Start of SUPPLIED PASSAGE

Delphinium is a genus of about 300 species of annual and perennial flowering plants in the family Ranunculaceae, native throughout the Northern Hemisphere and also on the high mountains of tropical Africa. The genus was erected by Carl Linnaeus.

All members of the genus Delphinium are toxic to humans and livestock. The common name larkspur is shared between perennial Delphinium species and annual species of the genus Consolida. Molecular data show that Consolida, as well as another segregate genus, Aconitella, are both embedded in Delphinium.

The genus name Delphinium derives from the Ancient Greek word  () which means "dolphin", a name used in De Materia Medica for some kind of larkspur. Pedanius Dioscorides said the plant got its name because of its dolphin-shaped flowers.

Habitat
Species with short stems and few flowers such as Delphinium nuttallianum and Delphinium bicolor appear in habitats like prairies and the sagebrush steppe. Tall and robust species with many flowers, such as Delphinium occidentale, appear more often in forests.

Description

The leaves are deeply lobed with three to seven toothed, pointed lobes in a palmate shape. The main flowering stem is erect, and varies greatly in size between the species, from 10 centimetres in some alpine species, up to 2 m tall in the larger meadowland species.

In June and July (Northern Hemisphere), the plant is topped with a raceme of many flowers, varying in colour from purple and blue, to red, yellow, or white. The flowers are bilaterally symmetrical and have many stamens. In most species each flower consists of five petal-like sepals which grow together to form a hollow pocket with a spur at the end, which gives the plant its name, usually more or less dark blue. Within the sepals are four true petals, small, inconspicuous, and commonly coloured similarly to the sepals. The uppermost sepal is spurred, and encloses the nectar-secreting spurs of the two upper petals.

End of SUPPLIED PASSAGE
Start of GIVEN ENTRIES

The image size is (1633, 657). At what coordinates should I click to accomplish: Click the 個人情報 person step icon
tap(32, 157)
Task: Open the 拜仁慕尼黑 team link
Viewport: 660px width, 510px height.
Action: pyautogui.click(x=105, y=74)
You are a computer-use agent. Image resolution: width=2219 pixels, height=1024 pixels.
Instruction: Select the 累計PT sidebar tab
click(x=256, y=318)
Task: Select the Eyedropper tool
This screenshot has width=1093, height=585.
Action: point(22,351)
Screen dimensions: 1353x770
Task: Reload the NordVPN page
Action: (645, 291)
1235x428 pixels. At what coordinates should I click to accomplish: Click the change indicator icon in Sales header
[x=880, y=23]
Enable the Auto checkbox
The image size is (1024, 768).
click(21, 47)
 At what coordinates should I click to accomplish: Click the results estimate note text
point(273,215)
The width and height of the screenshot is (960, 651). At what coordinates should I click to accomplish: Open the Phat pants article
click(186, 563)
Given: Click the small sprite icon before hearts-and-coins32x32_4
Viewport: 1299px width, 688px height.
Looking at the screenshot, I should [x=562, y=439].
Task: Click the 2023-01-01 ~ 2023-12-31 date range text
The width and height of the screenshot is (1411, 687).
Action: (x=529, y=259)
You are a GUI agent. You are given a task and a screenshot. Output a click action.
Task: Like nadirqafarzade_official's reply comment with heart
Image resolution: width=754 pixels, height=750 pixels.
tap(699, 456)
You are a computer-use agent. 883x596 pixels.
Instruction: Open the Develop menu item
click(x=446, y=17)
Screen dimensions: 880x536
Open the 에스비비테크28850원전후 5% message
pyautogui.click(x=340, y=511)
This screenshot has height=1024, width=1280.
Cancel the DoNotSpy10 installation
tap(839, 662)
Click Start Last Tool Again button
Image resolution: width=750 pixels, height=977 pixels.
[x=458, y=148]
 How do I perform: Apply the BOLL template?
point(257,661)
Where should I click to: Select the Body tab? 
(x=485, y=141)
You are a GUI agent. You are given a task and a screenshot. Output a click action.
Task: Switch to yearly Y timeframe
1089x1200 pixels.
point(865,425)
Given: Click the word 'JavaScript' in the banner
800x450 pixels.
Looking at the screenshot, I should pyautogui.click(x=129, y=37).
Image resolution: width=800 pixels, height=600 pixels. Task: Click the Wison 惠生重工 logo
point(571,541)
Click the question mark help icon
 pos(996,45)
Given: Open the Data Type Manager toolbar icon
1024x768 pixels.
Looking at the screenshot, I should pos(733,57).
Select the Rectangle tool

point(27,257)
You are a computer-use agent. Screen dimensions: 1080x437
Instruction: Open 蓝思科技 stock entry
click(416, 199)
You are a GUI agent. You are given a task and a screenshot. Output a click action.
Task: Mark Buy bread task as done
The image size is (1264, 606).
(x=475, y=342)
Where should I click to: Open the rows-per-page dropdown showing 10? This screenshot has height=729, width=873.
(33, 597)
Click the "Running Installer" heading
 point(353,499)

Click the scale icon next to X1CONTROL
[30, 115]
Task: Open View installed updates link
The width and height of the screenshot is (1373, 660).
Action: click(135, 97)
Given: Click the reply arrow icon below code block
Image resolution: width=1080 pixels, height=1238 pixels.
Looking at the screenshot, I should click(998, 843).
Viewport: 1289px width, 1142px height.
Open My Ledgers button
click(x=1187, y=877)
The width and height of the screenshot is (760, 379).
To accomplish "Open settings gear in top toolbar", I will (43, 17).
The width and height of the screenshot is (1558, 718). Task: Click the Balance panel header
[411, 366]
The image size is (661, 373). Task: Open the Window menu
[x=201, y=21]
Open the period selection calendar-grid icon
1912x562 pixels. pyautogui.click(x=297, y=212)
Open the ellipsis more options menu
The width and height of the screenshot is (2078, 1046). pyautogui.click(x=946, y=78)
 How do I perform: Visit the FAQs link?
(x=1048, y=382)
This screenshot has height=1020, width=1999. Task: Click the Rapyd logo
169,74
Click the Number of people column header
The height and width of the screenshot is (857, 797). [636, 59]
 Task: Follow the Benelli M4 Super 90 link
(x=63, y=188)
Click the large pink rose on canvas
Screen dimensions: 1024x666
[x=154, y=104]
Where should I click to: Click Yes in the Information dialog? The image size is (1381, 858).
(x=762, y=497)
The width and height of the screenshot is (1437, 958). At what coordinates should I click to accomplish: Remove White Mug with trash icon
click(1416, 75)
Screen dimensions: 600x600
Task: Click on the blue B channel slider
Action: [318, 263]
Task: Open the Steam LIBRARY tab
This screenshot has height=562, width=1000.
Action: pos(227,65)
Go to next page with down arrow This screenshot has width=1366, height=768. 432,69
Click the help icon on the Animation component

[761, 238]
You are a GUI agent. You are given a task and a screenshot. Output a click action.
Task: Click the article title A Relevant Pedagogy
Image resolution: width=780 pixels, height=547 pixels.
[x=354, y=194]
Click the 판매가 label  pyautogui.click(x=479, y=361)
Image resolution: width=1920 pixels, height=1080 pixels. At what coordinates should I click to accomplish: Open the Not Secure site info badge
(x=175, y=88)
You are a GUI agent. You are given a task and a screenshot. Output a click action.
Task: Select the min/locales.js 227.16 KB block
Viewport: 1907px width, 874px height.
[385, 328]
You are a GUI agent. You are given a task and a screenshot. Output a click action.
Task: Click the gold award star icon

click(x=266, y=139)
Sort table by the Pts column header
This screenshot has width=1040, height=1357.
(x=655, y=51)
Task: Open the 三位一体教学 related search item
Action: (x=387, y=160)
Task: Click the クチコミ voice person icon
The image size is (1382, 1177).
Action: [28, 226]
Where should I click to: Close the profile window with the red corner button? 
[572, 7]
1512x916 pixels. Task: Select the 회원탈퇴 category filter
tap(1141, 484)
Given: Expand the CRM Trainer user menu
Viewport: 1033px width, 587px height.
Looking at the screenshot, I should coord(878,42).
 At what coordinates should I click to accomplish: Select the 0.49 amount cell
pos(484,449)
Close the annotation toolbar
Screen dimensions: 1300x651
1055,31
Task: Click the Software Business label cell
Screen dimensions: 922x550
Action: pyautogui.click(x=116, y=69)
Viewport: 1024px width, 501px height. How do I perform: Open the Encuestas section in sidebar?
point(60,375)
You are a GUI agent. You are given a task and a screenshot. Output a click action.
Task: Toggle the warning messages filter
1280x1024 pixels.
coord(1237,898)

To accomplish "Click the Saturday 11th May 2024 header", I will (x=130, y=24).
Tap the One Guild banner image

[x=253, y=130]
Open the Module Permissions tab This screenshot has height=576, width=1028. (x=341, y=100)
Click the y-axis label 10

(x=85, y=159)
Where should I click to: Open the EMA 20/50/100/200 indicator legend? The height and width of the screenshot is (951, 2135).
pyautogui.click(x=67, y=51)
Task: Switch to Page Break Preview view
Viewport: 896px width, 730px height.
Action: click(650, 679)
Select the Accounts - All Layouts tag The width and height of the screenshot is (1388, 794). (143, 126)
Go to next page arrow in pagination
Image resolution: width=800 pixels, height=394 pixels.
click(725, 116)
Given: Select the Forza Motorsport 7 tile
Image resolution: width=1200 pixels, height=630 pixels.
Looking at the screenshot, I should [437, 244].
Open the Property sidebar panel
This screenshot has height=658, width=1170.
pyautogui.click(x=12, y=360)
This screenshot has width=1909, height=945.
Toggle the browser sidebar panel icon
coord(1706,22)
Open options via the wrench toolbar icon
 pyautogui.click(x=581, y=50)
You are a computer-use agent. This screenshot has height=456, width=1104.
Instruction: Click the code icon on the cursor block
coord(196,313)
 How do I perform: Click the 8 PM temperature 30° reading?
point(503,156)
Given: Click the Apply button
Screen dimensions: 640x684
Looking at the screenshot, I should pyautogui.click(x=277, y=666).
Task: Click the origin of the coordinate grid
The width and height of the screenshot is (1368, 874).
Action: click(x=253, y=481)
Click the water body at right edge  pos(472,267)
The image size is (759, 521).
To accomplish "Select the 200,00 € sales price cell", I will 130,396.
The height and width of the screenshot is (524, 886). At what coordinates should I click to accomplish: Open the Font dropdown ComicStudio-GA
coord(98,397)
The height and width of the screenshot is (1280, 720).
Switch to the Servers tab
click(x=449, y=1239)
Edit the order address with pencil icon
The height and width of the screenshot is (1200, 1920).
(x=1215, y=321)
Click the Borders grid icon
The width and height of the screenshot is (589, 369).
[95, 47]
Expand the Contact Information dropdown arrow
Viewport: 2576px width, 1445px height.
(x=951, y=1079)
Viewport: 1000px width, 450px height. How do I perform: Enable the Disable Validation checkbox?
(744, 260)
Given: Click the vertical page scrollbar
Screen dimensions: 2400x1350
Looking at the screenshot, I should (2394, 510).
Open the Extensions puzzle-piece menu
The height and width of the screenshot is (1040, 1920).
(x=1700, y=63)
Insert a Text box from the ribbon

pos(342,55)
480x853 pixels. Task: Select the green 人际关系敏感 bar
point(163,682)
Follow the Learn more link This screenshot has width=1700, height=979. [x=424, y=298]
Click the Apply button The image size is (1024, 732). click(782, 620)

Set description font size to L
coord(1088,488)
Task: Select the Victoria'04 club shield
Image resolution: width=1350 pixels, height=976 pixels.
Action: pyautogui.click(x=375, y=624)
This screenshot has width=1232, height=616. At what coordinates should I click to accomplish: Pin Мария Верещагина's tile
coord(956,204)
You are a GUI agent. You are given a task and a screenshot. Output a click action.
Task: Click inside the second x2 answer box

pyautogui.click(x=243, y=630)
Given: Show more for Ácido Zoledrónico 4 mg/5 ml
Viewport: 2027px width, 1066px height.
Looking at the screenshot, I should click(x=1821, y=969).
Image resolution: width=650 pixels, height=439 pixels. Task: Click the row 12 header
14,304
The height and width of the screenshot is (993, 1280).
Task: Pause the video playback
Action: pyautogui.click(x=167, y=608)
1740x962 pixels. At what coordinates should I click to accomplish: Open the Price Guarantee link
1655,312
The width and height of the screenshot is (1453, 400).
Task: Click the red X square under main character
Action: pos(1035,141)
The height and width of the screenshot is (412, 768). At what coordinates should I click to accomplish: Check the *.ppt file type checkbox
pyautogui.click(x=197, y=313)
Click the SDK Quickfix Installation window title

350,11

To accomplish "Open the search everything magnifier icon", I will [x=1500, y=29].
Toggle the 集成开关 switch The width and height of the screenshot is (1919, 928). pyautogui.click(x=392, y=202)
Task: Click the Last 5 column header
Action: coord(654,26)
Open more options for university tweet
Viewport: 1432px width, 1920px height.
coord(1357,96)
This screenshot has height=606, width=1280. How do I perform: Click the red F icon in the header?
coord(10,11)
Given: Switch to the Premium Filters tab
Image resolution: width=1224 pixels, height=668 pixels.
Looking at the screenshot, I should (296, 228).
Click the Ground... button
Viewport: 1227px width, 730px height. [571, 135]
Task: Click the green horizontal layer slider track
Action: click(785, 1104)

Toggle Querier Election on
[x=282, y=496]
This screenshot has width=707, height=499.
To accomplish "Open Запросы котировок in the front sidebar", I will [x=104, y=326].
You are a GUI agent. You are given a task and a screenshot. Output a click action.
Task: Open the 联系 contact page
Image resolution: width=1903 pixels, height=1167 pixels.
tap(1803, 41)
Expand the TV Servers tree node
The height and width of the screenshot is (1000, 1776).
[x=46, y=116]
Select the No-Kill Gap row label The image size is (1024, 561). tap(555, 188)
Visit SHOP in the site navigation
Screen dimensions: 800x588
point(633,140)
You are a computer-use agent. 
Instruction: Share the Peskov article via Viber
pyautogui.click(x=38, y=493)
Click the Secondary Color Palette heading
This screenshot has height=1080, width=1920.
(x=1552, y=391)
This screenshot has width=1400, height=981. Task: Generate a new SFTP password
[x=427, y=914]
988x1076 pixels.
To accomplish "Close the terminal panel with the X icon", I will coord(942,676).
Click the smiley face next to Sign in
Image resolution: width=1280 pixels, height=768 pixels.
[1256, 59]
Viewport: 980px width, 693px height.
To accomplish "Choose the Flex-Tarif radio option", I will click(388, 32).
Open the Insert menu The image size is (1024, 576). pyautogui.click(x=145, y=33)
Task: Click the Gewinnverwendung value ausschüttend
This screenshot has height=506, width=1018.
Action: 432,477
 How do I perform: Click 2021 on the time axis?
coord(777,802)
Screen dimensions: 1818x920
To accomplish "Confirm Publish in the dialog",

End of GIVEN ENTRIES

# REQUIRED TASKS
1. In the delphinium passage, how many true petals sit within the sepals?
2. Extend the delphinium passage, picking up after its final sentence.
The records were taken from a separate source.

# RESPONSES
1. Four.

2.
The seeds are small and often shiny black. The plants flower from late spring to late summer, and are pollinated by butterflies and bumble bees. Despite the toxicity, Delphinium species are used as food plants by the larvae of some Lepidoptera species, including the dot moth and small angle shades.

Taxonomy

Delineation of Delphinium 

Genetic analysis suggests that Delphinium sensu lato, as it was delineated before the 21st century, is polyphyletic. Nested within Delphinium s.l. are Aconitella, Consolida, and Aconitum. To make Delphinium monophyletic, several interventions were made. The new genus Staphisagria was erected containing Staphisagria macrosperma (D. staphisagria), S. requienii (D. requini) and S. picta (D. pictum), representing the sister group to all other Delphinieae. Further genetic analysis has shown that the two large subgenera Aconitum (Aconitum) and Aconitum (Lycoctonum) are the sister group to Aconitum gymnandrum, Delphinium (Delphinium), Delphinium (Delphinastrum), Consolida and Aconitella. To make Aconitum monophyletic, A. gymnandrum has now been reassigned to a new monotypic genus, Gymnaconitum. Finally, Consolida and Aconitella are synonymized with Delphinium.

Subgenera 
D. arthriscifolium is sister to all other species of Delphinium sensu stricto (so excluding Staphisagria). It should be placed in its own subgenus, but no proposal naming this subgenus has been made yet. The subgenera Delphinium (Delphinium) and Delphinium (Delphinastrum) are sister to the group consisting of the species of Consolida and Aconitella, which together make up the subgenus Delphinium (Consolida). Aconitella cannot be retained as a subgenus because A. barbata does not cluster with the remaining species previously assigned to that genus, without creating five further subgenera.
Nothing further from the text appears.